> _Compiti da svolgere_:
(1) Secondo il testo sulla sentenza n. 132/2016, in quale data è stata firmata a Roma la CEDU?
(2) Trascrivi dal testo sulla sentenza n. 132/2016 il passo che comincia con "Sentenza n. 132/2016" e prosegue fino a "di stabilità 2014).".

> _Testo selezionato_:

▬▬▬▬▬▬

Sentenza n. 132/2016 – Giudizio di legittimità costituzionale in via incidentale

Deposito del 10/06/2016; Pubblicazione in G. U. 15/06/2016, n. 24

Motivi della segnalazione

Il Consiglio di Stato, con l'ordinanza indicata in epigrafe, dubita, in riferimento agli artt. 3 e 117, primo comma, della Costituzione, quest'ultimo in relazione all'art. 6 della Convenzione europea per la salvaguardia dei diritti dell'uomo e delle libertà fondamentali (d'ora in avanti «CEDU»), firmata a Roma il 4 novembre 1950, ratificata e resa esecutiva con la legge 4 agosto 1955, n. 848, della legittimità costituzionale dell'art. 1, comma 476, della legge 27 dicembre 2013, n. 147 (Disposizioni per la formazione del bilancio annuale e pluriennale dello Stato – Legge di stabilità 2014).

Viene in rilievo, come oggetto della questione di costituzionalità, una disposizione di interpretazione autentica che, a proposito di altre disposizioni in materia lavoristica sul trattamento economico di prestazioni lavorative rese nel giorno del riposo settimanale o in un altro giorno festivo, statuisce che esse «si interpretano nel senso che la prestazione lavorativa resa nel giorno destinato al riposo settimanale o nel festivo infrasettimanale non dà diritto a retribuzione a titolo di lavoro straordinario se non per le ore eccedenti l'ordinario turno di servizio giornaliero. Sono fatti salvi gli effetti delle sentenze passate in giudicato alla data di entrata in vigore della presente legge».

▬▬▬▬▬▬

> _Dati riportati_:
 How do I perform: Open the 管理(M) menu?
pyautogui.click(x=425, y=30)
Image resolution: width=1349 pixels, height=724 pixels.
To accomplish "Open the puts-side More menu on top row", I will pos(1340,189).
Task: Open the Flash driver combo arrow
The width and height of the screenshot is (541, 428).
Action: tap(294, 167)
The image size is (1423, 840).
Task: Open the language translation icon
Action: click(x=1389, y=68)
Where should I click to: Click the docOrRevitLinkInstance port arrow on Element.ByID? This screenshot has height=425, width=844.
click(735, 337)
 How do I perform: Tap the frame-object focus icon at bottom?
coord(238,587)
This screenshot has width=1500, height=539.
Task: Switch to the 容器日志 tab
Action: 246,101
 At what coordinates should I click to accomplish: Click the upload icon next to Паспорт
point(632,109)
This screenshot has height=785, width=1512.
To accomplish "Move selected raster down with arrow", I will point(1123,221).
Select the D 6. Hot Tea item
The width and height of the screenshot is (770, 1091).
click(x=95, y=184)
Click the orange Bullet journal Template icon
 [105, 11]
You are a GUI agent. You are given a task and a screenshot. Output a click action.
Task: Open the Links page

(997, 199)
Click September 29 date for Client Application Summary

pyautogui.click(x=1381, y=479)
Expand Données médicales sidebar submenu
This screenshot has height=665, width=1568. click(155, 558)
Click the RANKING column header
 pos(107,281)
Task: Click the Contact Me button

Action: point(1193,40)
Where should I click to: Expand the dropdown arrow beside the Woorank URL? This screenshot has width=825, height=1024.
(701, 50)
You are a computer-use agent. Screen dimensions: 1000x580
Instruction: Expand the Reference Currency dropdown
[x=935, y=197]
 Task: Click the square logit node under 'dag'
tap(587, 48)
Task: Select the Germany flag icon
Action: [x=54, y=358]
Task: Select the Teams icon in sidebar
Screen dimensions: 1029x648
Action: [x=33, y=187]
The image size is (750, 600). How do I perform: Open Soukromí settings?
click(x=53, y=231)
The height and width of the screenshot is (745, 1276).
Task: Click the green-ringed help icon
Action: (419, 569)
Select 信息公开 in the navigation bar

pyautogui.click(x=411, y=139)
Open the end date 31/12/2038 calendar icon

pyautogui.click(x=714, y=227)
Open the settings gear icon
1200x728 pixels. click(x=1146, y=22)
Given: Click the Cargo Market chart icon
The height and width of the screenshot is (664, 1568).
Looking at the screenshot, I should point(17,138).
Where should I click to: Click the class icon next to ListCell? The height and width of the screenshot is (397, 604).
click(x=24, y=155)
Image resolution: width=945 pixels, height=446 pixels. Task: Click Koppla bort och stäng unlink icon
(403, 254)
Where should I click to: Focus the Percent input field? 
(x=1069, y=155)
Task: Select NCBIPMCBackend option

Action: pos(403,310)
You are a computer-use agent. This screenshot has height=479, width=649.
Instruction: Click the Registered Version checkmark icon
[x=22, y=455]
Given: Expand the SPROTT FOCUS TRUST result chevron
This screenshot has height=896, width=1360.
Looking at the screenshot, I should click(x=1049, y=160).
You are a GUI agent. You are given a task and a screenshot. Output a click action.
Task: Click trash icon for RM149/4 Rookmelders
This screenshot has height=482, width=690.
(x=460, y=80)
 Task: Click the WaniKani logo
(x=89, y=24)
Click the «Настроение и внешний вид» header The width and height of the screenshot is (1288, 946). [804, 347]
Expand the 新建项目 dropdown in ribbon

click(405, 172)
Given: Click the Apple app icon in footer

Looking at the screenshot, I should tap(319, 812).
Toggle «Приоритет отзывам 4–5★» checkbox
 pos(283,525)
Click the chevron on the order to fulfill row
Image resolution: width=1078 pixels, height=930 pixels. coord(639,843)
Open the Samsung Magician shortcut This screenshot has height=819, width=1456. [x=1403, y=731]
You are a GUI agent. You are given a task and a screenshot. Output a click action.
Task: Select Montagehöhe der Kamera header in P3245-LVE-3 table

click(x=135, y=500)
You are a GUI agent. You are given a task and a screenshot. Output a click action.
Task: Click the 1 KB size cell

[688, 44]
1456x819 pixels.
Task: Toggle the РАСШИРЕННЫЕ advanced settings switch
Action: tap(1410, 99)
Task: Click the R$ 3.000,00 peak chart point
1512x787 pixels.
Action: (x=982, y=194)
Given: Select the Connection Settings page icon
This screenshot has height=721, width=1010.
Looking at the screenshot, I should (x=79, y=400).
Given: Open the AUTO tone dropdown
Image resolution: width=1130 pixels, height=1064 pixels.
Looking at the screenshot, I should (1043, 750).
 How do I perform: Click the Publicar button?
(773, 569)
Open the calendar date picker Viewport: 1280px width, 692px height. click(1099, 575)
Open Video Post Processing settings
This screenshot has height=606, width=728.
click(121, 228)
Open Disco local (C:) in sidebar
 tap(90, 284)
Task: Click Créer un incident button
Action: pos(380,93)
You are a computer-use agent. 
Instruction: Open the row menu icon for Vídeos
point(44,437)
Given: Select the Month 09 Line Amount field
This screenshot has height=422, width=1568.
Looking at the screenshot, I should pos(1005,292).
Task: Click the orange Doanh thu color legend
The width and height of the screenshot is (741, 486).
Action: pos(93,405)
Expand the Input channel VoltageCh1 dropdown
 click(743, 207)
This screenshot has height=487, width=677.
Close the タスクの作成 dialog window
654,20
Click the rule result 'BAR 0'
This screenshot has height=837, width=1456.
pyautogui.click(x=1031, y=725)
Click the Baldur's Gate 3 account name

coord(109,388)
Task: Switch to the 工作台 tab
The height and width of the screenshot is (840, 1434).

▬▬▬▬▬▬

> _Soluzioni dell'esercizio_:
(1) Il 4 novembre 1950.

(2)
Sentenza n. 132/2016 – Giudizio di legittimità costituzionale in via incidentale

Deposito del 10/06/2016; Pubblicazione in G. U. 15/06/2016, n. 24

Motivi della segnalazione

Il Consiglio di Stato, con l'ordinanza indicata in epigrafe, dubita, in riferimento agli artt. 3 e 117, primo comma, della Costituzione, quest'ultimo in relazione all'art. 6 della Convenzione europea per la salvaguardia dei diritti dell'uomo e delle libertà fondamentali (d'ora in avanti «CEDU»), firmata a Roma il 4 novembre 1950, ratificata e resa esecutiva con la legge 4 agosto 1955, n. 848, della legittimità costituzionale dell'art. 1, comma 476, della legge 27 dicembre 2013, n. 147 (Disposizioni per la formazione del bilancio annuale e pluriennale dello Stato – Legge di stabilità 2014).